* _Task instructions_:
Answer with the number of lines in the listing below that contain the word "agent", and nothing else.

Available data Block Start

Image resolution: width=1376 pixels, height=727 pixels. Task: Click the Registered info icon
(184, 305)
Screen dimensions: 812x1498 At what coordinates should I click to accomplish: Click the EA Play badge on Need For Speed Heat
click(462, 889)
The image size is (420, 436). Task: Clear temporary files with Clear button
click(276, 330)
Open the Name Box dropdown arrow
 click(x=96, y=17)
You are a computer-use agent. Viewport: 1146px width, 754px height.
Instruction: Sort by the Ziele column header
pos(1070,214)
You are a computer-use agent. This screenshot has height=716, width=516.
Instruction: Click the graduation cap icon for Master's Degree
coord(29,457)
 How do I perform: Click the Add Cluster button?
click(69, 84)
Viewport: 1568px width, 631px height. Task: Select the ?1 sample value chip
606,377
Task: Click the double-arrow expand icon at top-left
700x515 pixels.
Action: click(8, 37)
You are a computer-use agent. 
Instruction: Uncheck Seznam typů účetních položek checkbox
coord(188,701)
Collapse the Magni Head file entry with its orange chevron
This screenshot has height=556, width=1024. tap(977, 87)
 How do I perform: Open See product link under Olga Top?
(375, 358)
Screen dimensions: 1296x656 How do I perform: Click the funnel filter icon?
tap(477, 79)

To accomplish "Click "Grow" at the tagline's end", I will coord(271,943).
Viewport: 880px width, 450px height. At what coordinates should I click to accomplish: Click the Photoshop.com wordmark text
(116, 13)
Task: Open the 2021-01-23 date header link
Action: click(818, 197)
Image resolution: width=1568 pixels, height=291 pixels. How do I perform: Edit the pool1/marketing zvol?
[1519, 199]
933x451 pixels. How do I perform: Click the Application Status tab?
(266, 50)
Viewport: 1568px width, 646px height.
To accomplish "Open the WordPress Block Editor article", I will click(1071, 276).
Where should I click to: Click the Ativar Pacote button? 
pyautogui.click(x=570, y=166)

Available data Block End

* _Solution below_:
3